GIVEN DATA.
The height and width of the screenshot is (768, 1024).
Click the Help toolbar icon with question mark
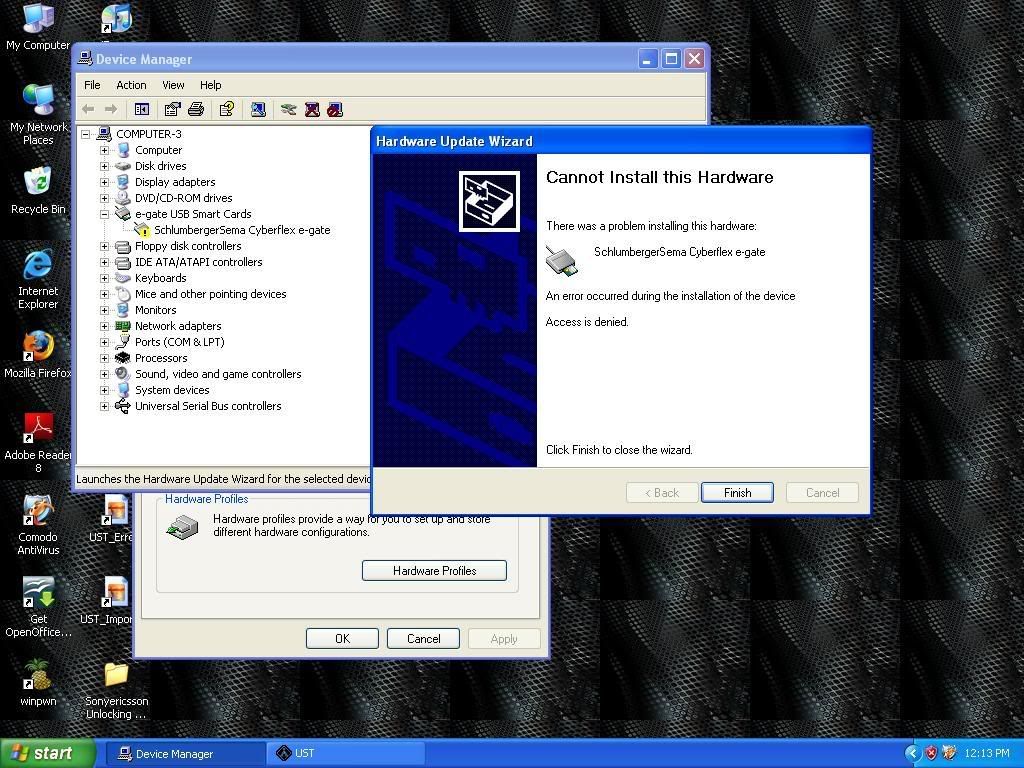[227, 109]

---

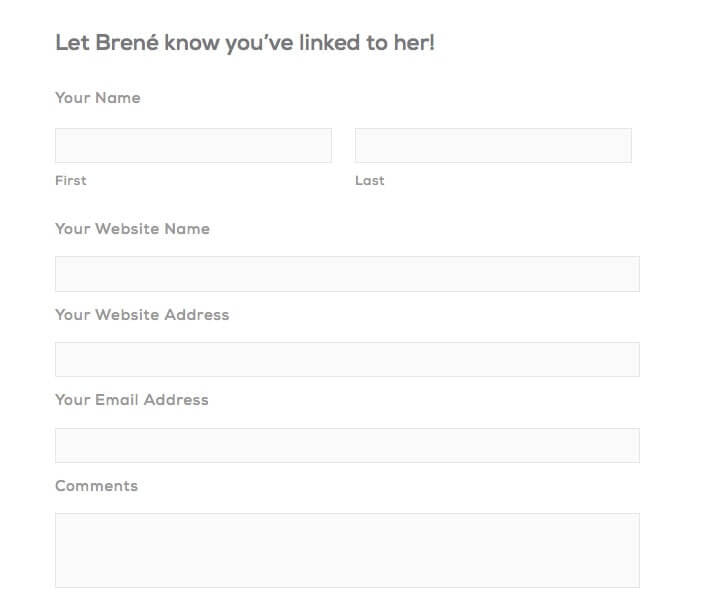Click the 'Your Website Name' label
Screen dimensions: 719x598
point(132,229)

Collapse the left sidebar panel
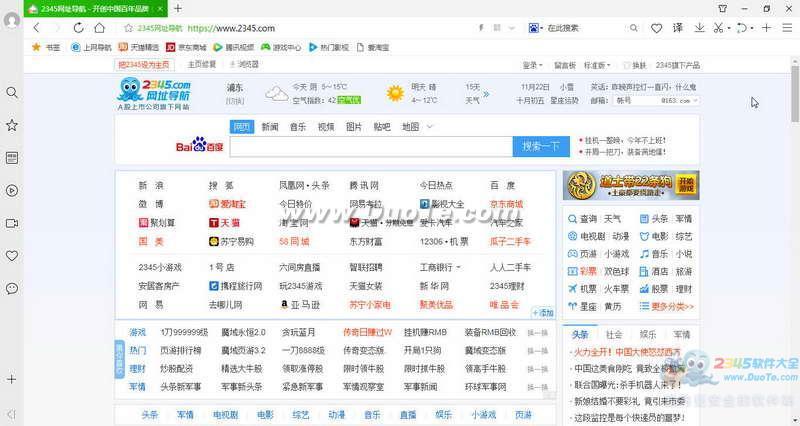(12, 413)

--

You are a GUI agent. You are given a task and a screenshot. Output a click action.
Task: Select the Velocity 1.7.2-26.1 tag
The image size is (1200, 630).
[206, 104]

YOUR GOAL.
Among the lines above, find each one containing the string "screenshot" and copy it.

OUTPUT BELOW.
The height and width of the screenshot is (768, 1024).
You are a GUI agent. You are given a task and a screenshot. Output a click action.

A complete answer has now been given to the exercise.